O zero do desmatamento é que é o xis da questão. Entende-se ele como total, mas o Código Florestal brasileiro permite que haja um porção de desmatamento legal em propriedades privadas (que é de 20% na Amazônia, mas chega a 80% no Cerrado). Como fazer para que essa parte legal não seja derrubada é o grande desafio. E um dos maiores pontos de disputa com o agronegócio. Não está em discussão no governo brasileiro tentar mudar o Código Florestal – o que jamais seria aprovado no Congresso e poderia ainda acabar abrindo brecha para piorar a lei.

A ministra do Meio Ambiente, Marina Silva, sinalizou isso na coletiva que deu ao lado de Alckmin. “O combate que fazemos é a tolerância zero com o desmatamento ilegal e a disputa para que o modelo de desenvolvimento brasileiro não incorpore a questão da destruição de suas florestas. Esse é um esforço que o Brasil está fazendo, que o presidente Lula vem trabalhando, e que, com isso, nós queremos chegar a desmatamento zero em 2030 e zerar as nossas emissões em 2050.”

Ambientalistas levantaram dúvidas, ainda, sobre a apresentação da NDC em banda, com um teto e um piso de emissões a serem reduzidas. O principal questionamento foi se o Brasil não poderá se dar por satisfeito ao atingir a meta mais baixa (de 1,05 bilhão de toneladas de CO2e), deixando assim de buscar a mais ambiciosa. Marina bateu na tecla de que não. 

“O nosso objetivo e o nosso foco é o número absoluto de 850 milhões de toneladas de CO2 [em 2035] e uma redução de 67% [das emissões]. A ideia de uma banda é tão somente para ter um processo que assimile possíveis variações, como nós temos a inflação. No nosso caso, o que nós queremos é uma redução significativa de CO2. O objetivo não é usar a banda para se acomodar naquilo que é menos, a banda é tão somente para dar suporte para alcançarmos mais”, disse.

Após a coletiva, a secretária de Mudança do Clima, Ana Toni, complementou: “O Brasil quer a meta mais ambiciosa, mas existem incertezas e a gente não é irresponsável de não levá-las em conta”.
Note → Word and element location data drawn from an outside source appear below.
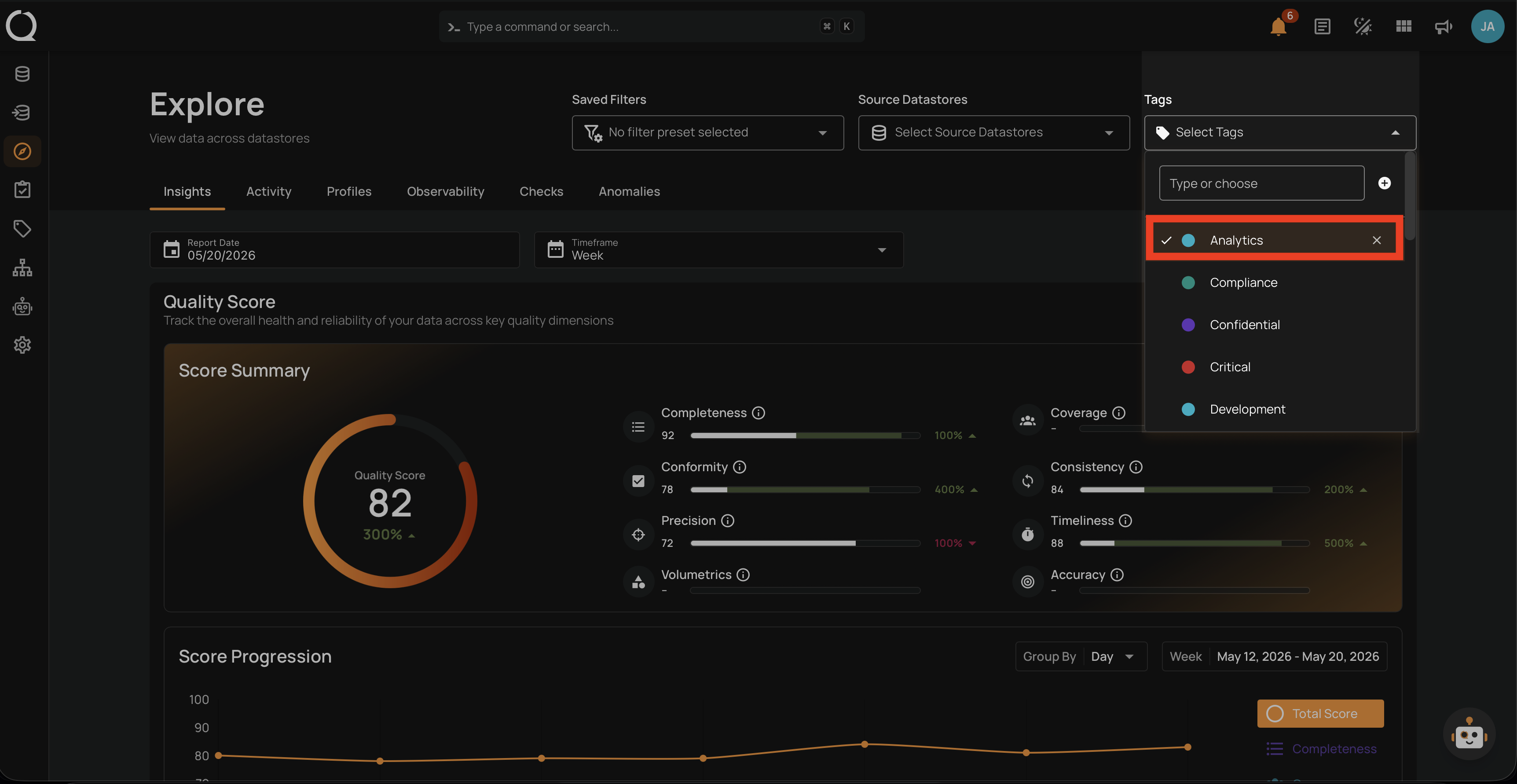Select the red Critical tag swatch
1517x784 pixels.
tap(1188, 367)
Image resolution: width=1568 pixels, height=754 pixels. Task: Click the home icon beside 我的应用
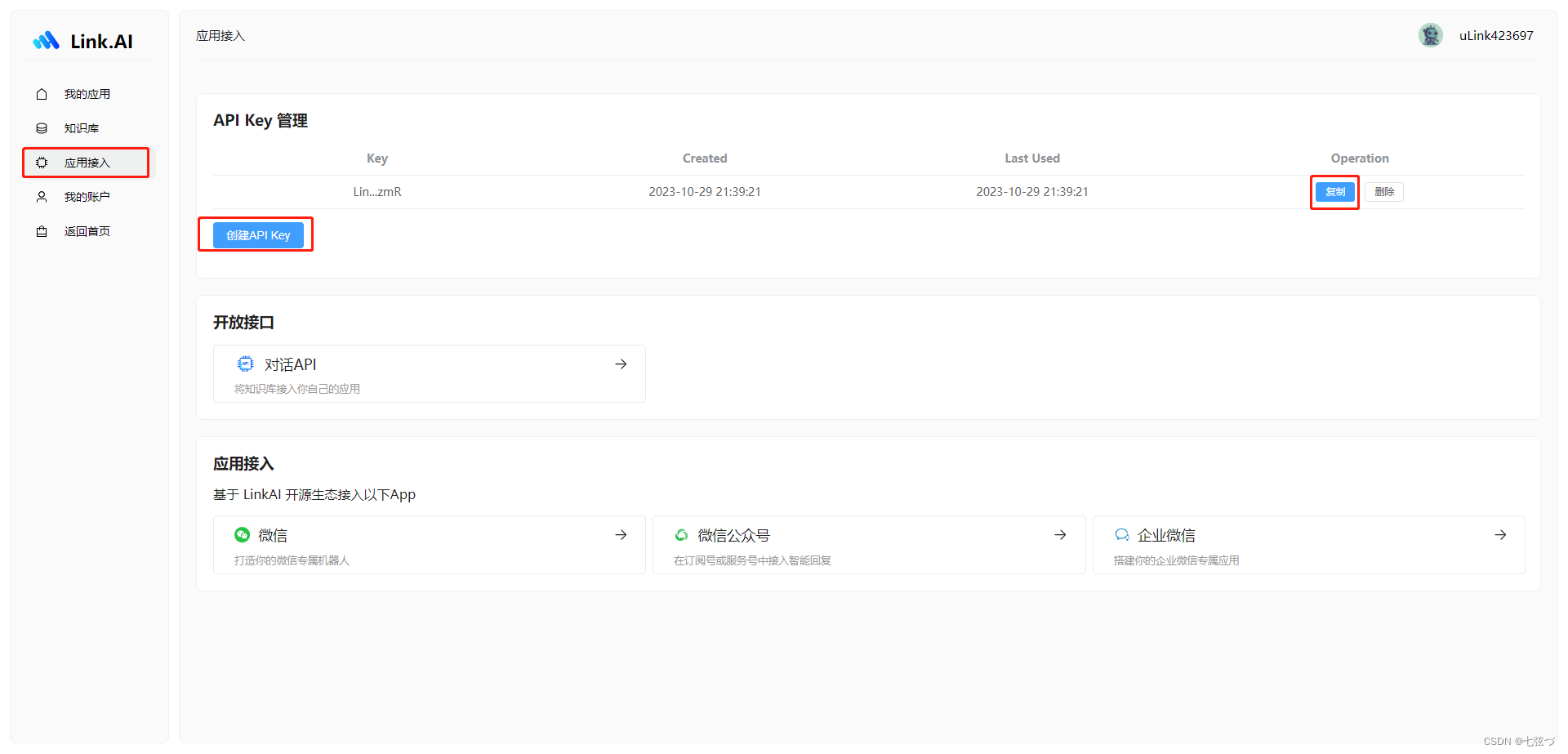click(42, 95)
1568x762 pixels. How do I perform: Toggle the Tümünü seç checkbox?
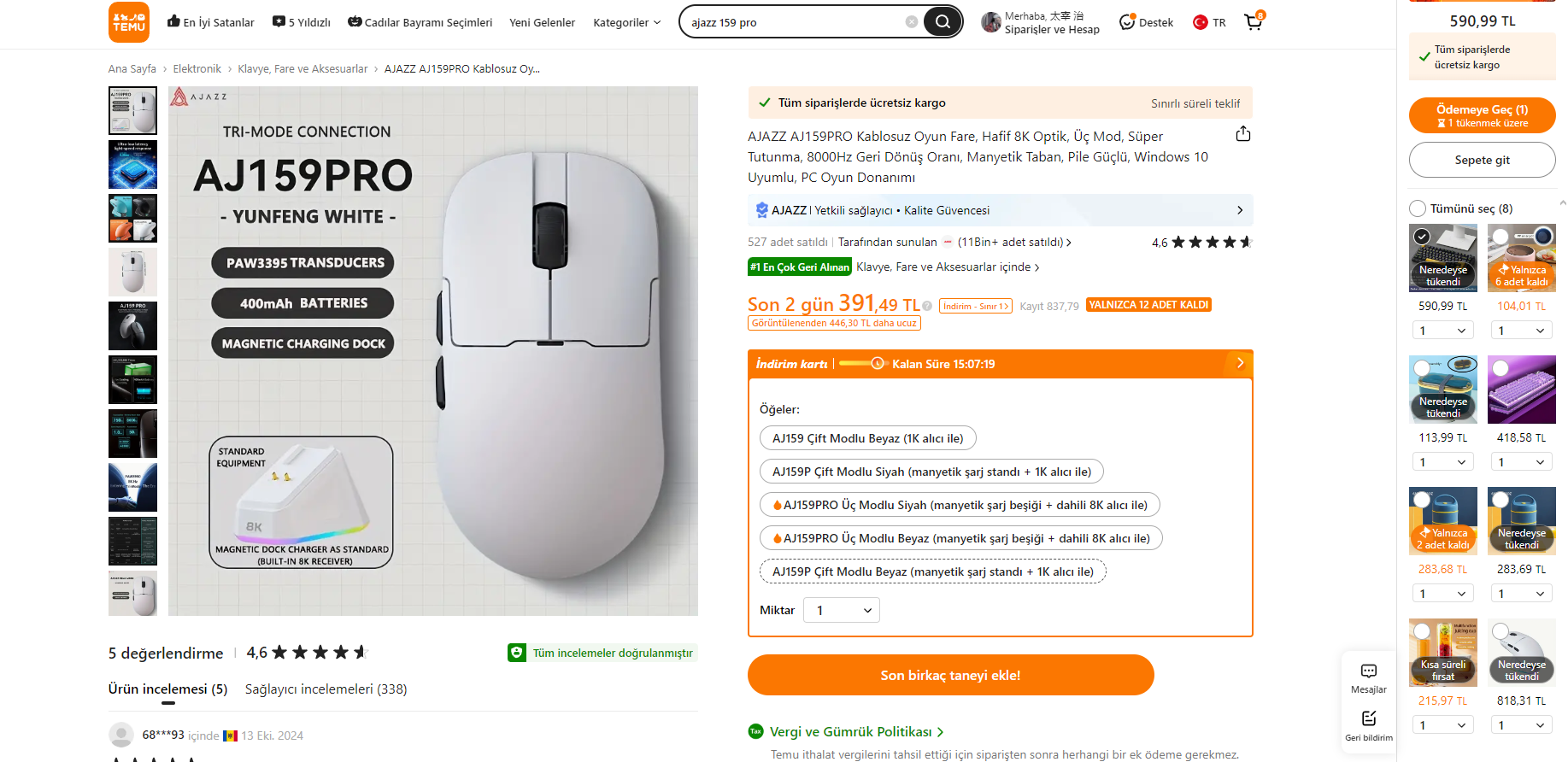tap(1418, 208)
A referência não é só às incertezas das COPs, mas às provocadas pelas próprias mudanças climáticas, além das condições políticas e econômicas nacionais e internacionais. Fatores internos, como derrotas no Congresso, ou a eventual retomada da extrema direita ao poder, podem mudar tudo. Assim como os externos, desde os impactos da volta de Trump a ameaças de conflitos de grande escala. 

É um momento delicado. Mas, como a NDC brasileira resumiu com clareza, a mudança do clima é um inimigo comum a ser combatido. E, acrescento eu, que já está batendo nas portas de todos nós. Já passou da hora de colocá-lo em uma mira de alta precisão e virar toda a artilharia para ele.

A repórter viajou a Baku a convite do Instituto Arapyaú e do Climainfo.